Comme le gouvernement refuse de céder et ce, malgré plusieurs rounds de mobilisation dans la rue, Véronique, sage-femme, se prépare à un long bras de fer sur cette réforme. « Pour moi, insiste-t-elle, le mouvement de protestation va s’inscrire dans un temps long à l’image de ce que devra être ma carrière si je veux profiter d’une retraite convenable. Car il faudrait pour cela que je travaille jusqu’à… 73 ans !!! Non, non, ce n’est pas une blague. En plus, il y a un vrai déséquilibre entre les hommes et les femmes, notamment dans le secteur des soignants et surtout pour celles qui ont des carrières hachées. En ce qui me concerne, je travaille en horaires décalés, souvent à temps partiel et avec une pénibilité psychologique certaine. Finalement, malgré cinq années d’études après le bac pour obtenir mon diplôme de sage-femme, je vais, selon la simulation, me retrouver avec une retraite de 1300 euros. Alors, jusqu’au bout je vais profiter de mon droit de dire que je ne suis pas d’accord. »
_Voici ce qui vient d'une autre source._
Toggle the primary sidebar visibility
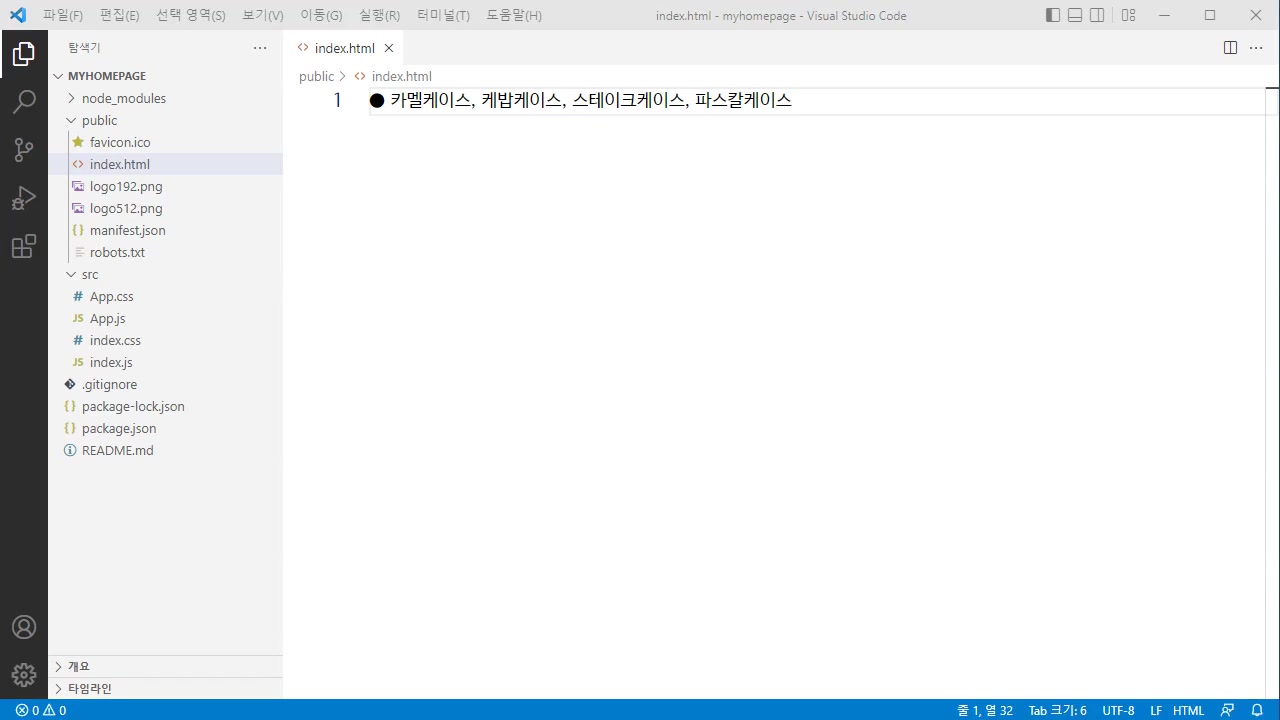1052,15
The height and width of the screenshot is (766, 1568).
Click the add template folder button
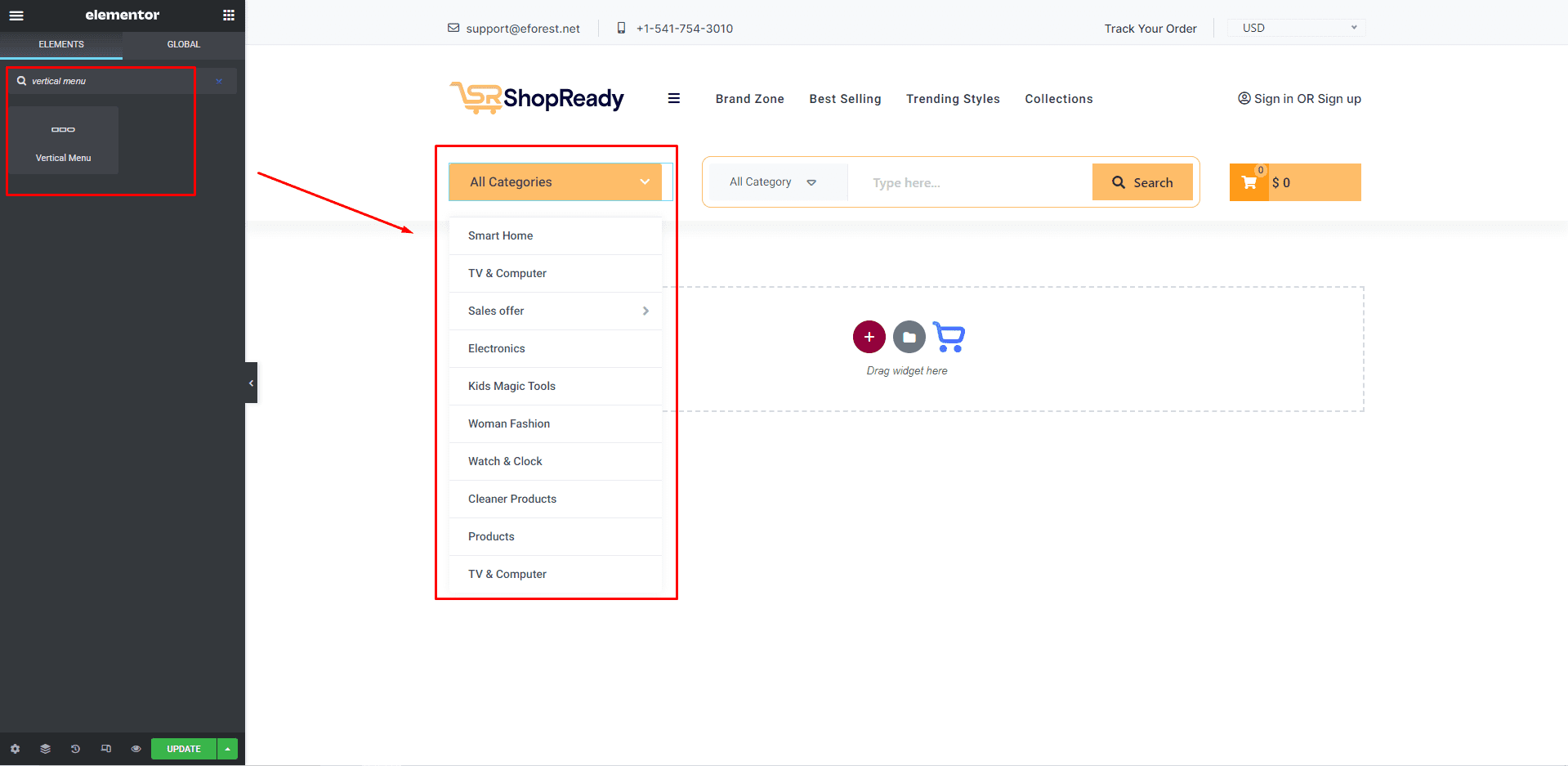(909, 337)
Quant à Camille, 16 ans, qui est lycéenne et se dirige vers des études artistiques et littéraires, elle veut se faire une place dans la société à l’issue de son cursus scolaire, mais aussi une fois la retraite atteinte. « Pour moi, la retraite à 60 ans me semblait être une belle avancée sociale, alors pourquoi revenir en arrière ? Ma vie professionnelle n’a pas encore débuté mais je ne me vois pas arriver jusqu’à 64 ans. Il me semble que ce n’est pas bien pour les femmes ni pour la jeunesse qui se désespère. C’est injuste pour nous car nous allons être désavantagés par rapport aux précédentes générations. Je sais que certains vont critiquer ma position, mais est-il vraiment normal de se poser déjà ces questions sur la retraite alors que nous n’avons même pas un diplôme à afficher ? De toutes façons, même avec des diplômes, nous les jeunes nous éprouvons des difficultés à trouver du travail. »
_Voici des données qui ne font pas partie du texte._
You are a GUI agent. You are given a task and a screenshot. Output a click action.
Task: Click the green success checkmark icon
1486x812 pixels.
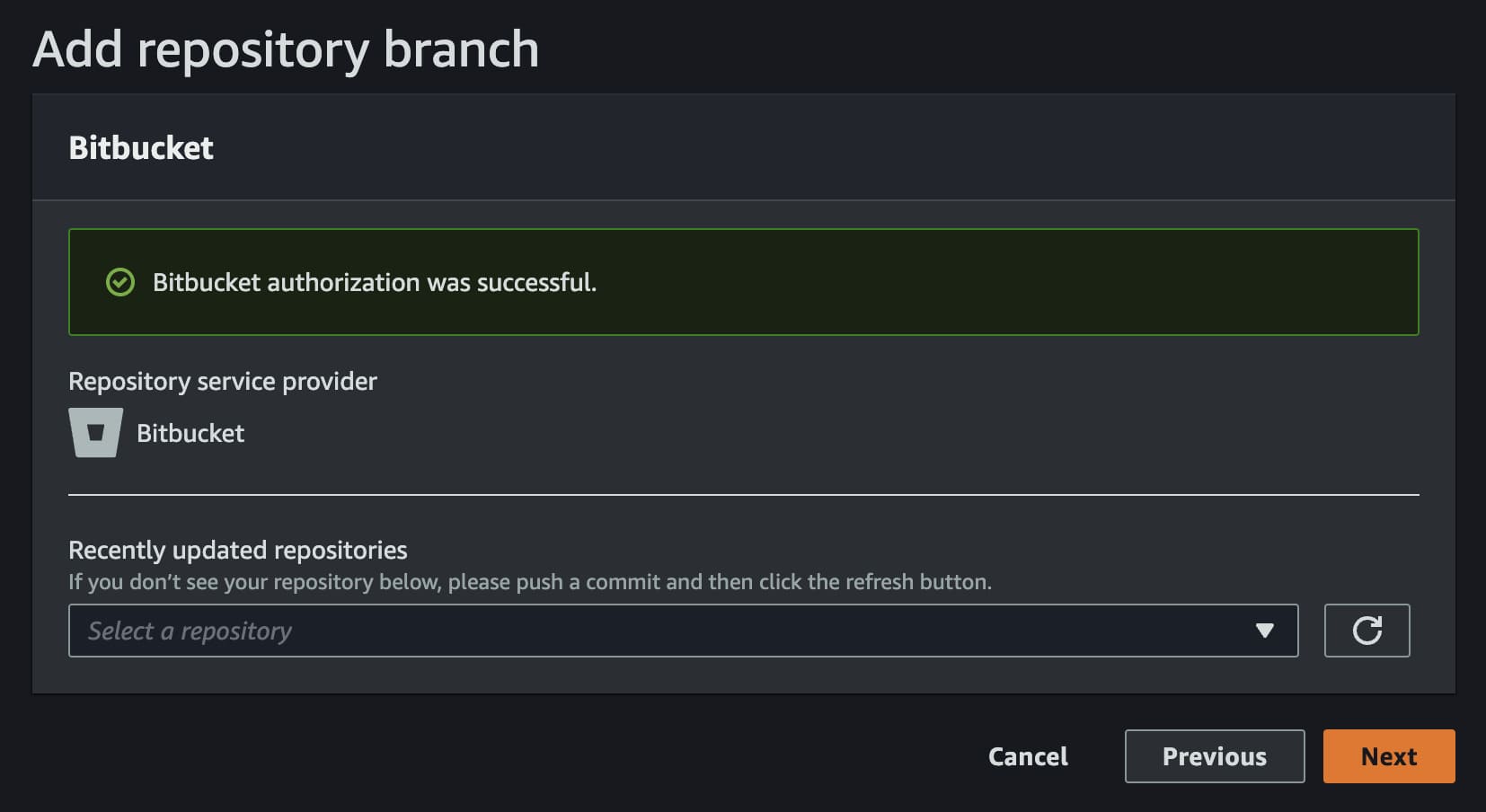tap(120, 282)
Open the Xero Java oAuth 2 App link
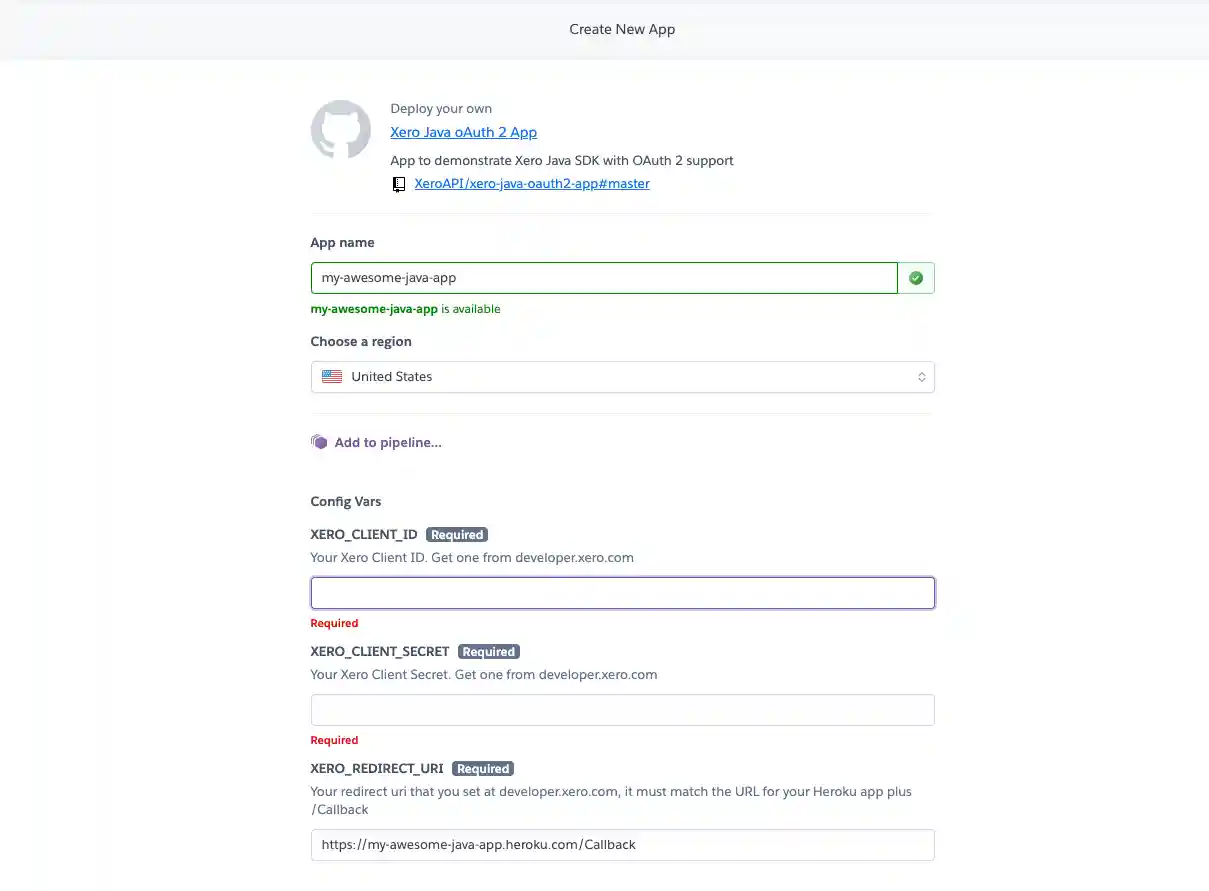 (463, 131)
Richard, qui est enseignant, voit dans cette réforme des retraites une mesure injuste et injustifiée. « On ne nous parle que de financements, mais de l’argent il y en a. Ce déficit de 12 milliards est hypothétique et il faut arrêter de dire que la démographie française justifie cette réforme. Ce projet est injuste car il ne repose que sur les actifs et pas sur les entreprises. Le capital est une source de financement que l’on n’utilise pas parce que cette réforme est purement idéologique. On cherche juste à offrir, dans l’avenir, une partie des cotisations au secteur privé, c’est-à-dire glisser tranquillement vers une retraite par capitalisation et non plus par répartition en obligeant les gens à se constituer un patrimoine pour s’assurer des revenus. Pour moi, c’est non à ce système. »

Dans les cortèges qui se multiplient et perdurent sur le Biterrois, on trouve aussi des hommes qui, comme Frédéric, ont eu une carrière pénible et difficile dans le BTP. Exposé au froid en hiver, à la chaleur en été, même s’il a progressé dans la hiérarchie, Frédéric ne se voit pas « trimbaler » des charges éternellement. « Nous sommes tous brisés dans notre profession, usés avant l’âge. Être sur une manifestation aujourd’hui c’est protester contre un départ tardif à la retraite, mais aussi se battre pour défendre notre pouvoir d’achat qui est en chute libre. Là, dans les hautes sphères où évoluent ceux qui pensent le cul bien calé dans un fauteuil, on est en train de nous piquer jusqu’au lard. Il faut revenir à la retraite à 60 ans, parce que le travail, ce n’est pas la vie. Il faut travailler pour vivre et avoir un bon salaire, jusque là je suis d’accord. Mais si certains s’entêtent, je suis certain que nous irons au clash.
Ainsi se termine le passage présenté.